### What the task asks
Print the material below verbatim, keeping every line in its original order.
** begin Stored records **
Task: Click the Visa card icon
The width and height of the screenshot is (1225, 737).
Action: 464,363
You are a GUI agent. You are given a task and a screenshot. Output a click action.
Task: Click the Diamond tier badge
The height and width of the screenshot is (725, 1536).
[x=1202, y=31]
** end Stored records **
### Response below
Task: Click the Visa card icon
The width and height of the screenshot is (1225, 737).
Action: 464,363
You are a GUI agent. You are given a task and a screenshot. Output a click action.
Task: Click the Diamond tier badge
The height and width of the screenshot is (725, 1536).
[x=1202, y=31]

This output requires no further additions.